As adventures in reading go this wonderful volume is a sheer delight. Skilfully researched and lucidly written the author inhabits the space with creative care. The passion and love of the subject matter shine through the text as each chapter inhabits history, place, art and writers across the centuries.
These past months have imposed upon most of us many limitations especially for travel. We all have spaces and places that we return to. These landscapes have shaped us, inspired, consoled, enriched and revealed truths that feed the imagination. Close your eyes and travel to a place that lifts and holds you – I wonder where that might be?
Here is my thin place – Pennant Melangell which I shall be missing during these days between Christmas and the New Year.
The material is carefully organised in themed chapters ( Mystery, Reflection, Discovery, Imagination, Sensation,Vision, Feeling and Presence) There is a vividness and complexity to Saxon and medieval responses to the land. My view of what landscape means shifts as Owens shows her reader how our relationship with matter and form fluctuate. This is not surprising as life is ever evolving – change is written into creation and our nurture and control of the world around us.
The range of sources and references spans more than a millennium of words and images. You will find familiar and unfamiliar places described and their associations with ghosts, geology, industry and changing populations. You will be taken back to your history and geography lessons as she charts the alternate stripes of fear and rhapsody that characterised Britain’s fluctuating relationship with its ever-evolving countryside.
Any reader will have their horizons enlarged as they are introduced to new writers and their carefully crafted observations. John Leland and his long horse rides across Britain in the sixteenth century; the fourteenth-century Welsh poet Dafydd ap Gwilym describes the world within and without. Shaped by the Christian year and the distinctive months and seasons are inscribed in calendars, books of hours and stained glass. And each chapter enlarged by the poets and artists that capture the colour, ambiguity and passion of attention. Owens is particularly good at describing how artists engage with their craft.
In case this might sound too idealistic these chapters are clear that perspectives are variable and sometimes unreliable. We live and have always lived with uncertainty and anxiety. We can be astonished and also horrified at what lies around us. The seasons are both life giving and death dealing. There is a temporality to life as nature changes and we impose our desire for change upon it. And we human beings see differently – that Valley in mid Wales might look and feel very different if I were a farmer struggling to make a living rather than a vacation traveller in search of peace and space ! It is – as they say – a matter of perspective !

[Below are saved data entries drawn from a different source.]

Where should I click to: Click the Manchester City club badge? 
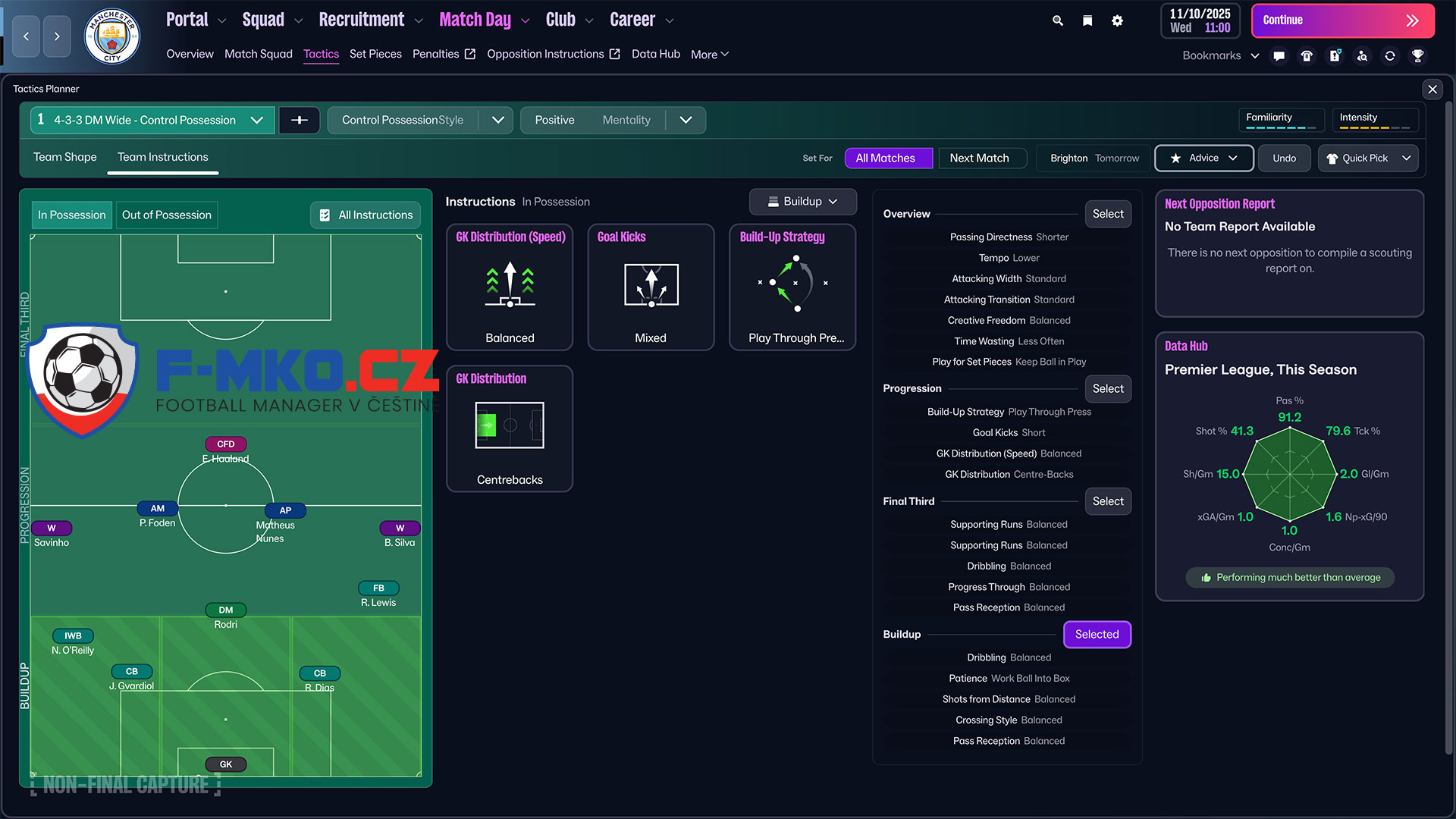pos(111,36)
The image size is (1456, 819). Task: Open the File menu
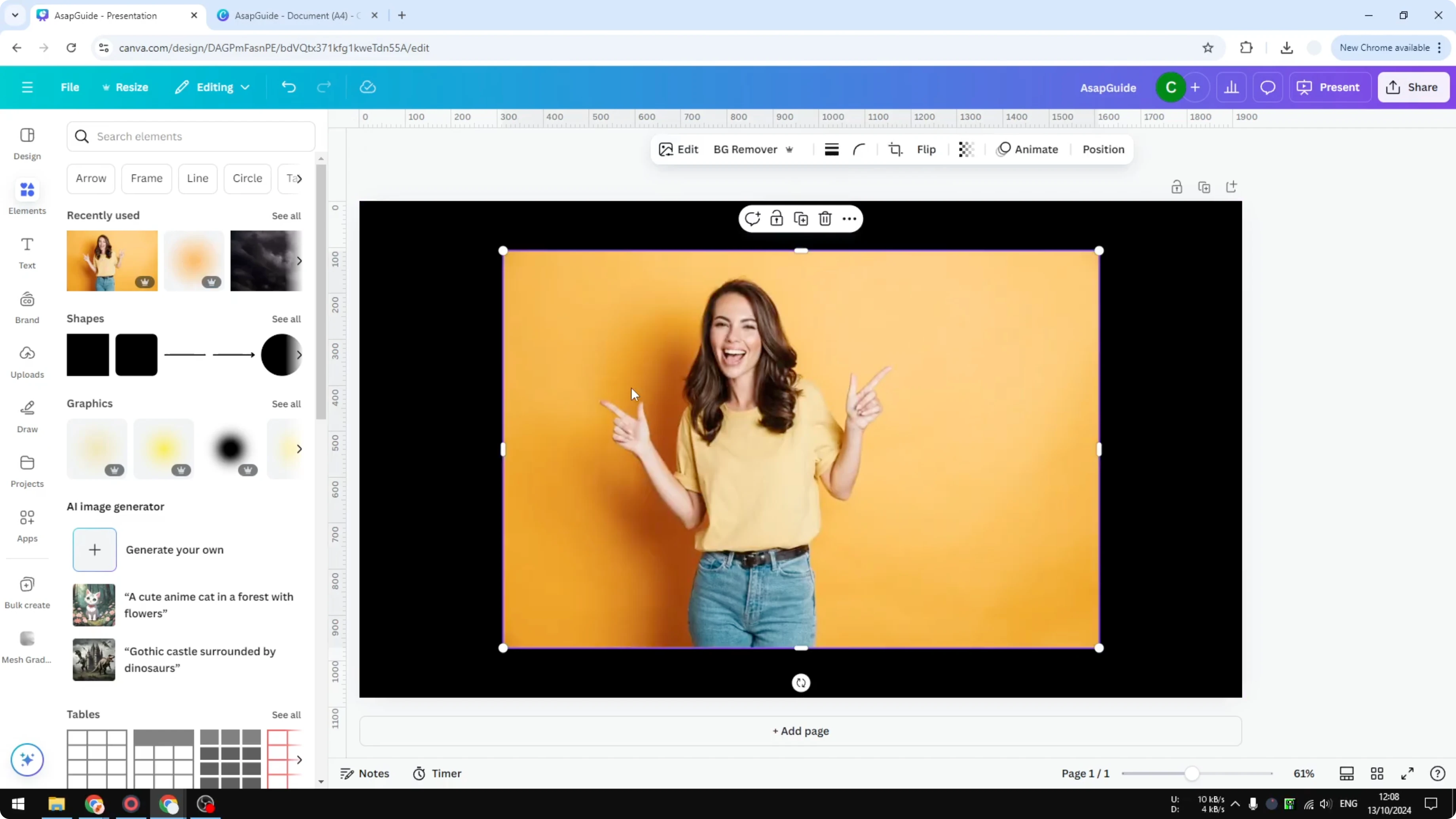point(70,87)
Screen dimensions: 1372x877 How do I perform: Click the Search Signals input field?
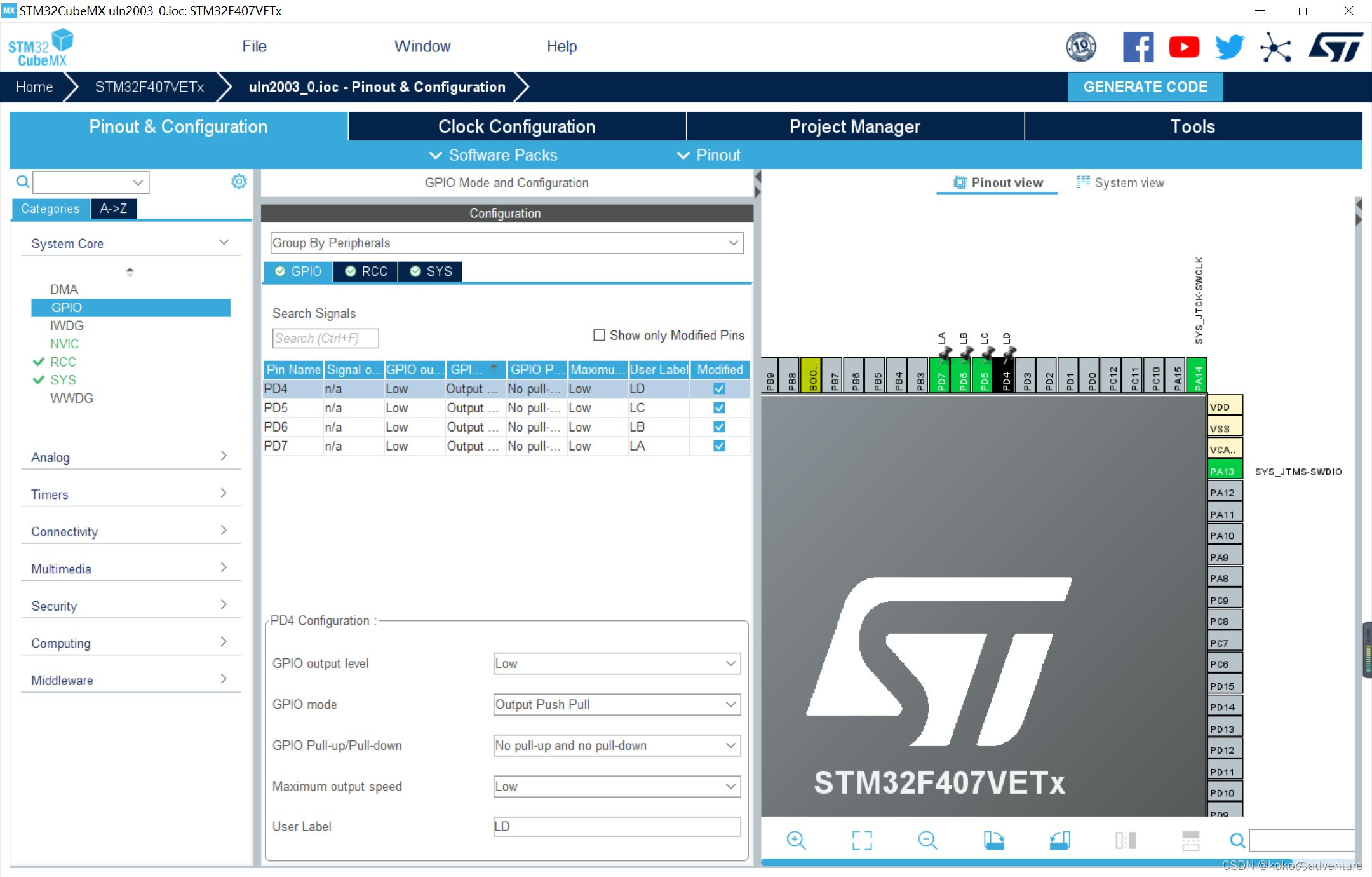(325, 338)
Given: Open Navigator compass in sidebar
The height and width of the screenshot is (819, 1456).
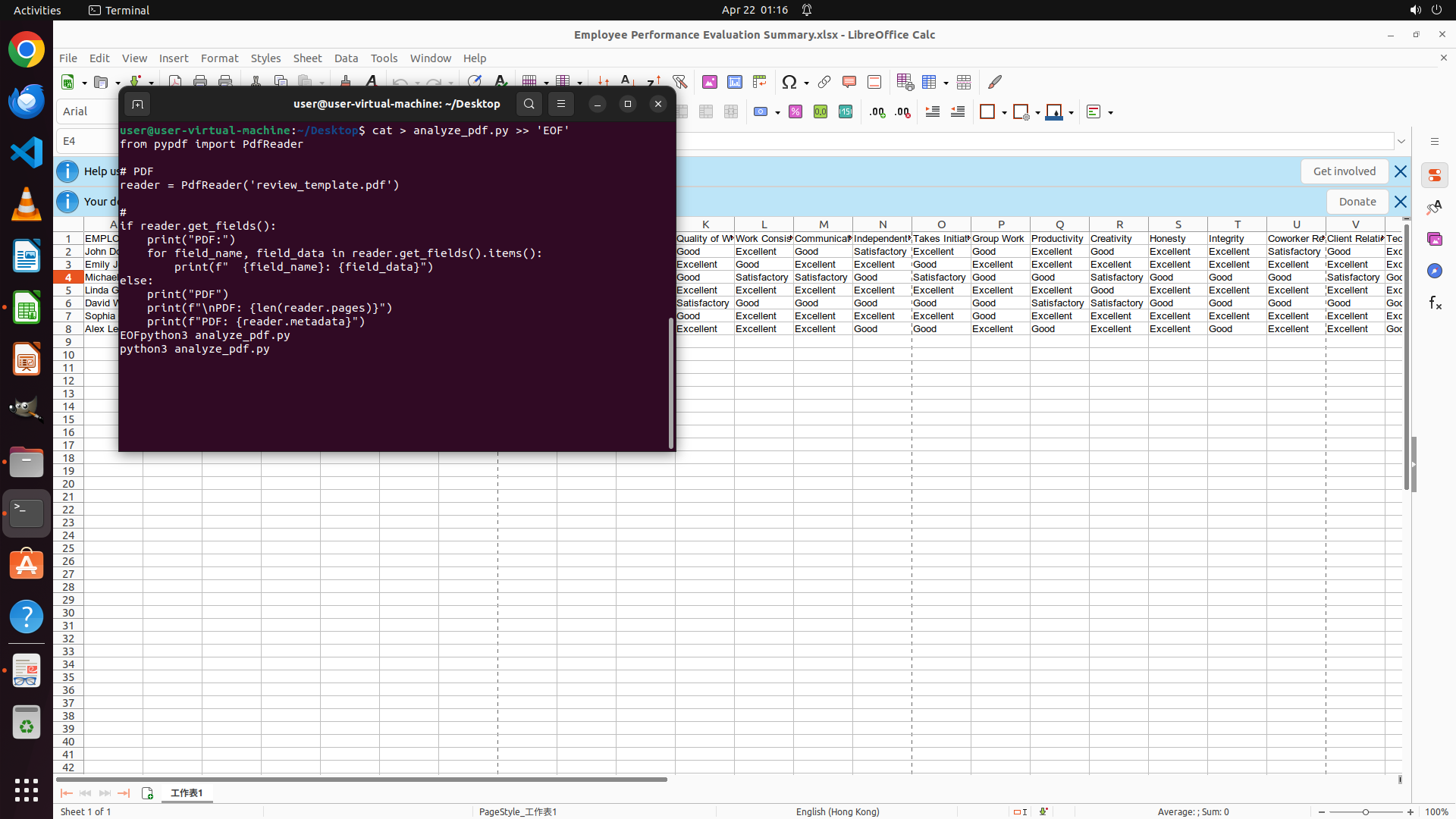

Reading these pages in pandemic time has been a paradoxical experience. Slowing up and enforced summer confinement have changed seeing forever I think. The rivers and green spaces on Salisbury took on a very different perspective in the late July sun. Was I too busy to notice the light, the birds, the flowers and the sun slipping away into the distance? How quickly will we loose that delight, that cherishing of place and space? Solitude, limitations, permanence and destruction, air and water seem diffused with permanence and destruction as we turn the pages over into another year.
My gratitude to Susan Owens for such a lovely book and its learning and new horizons.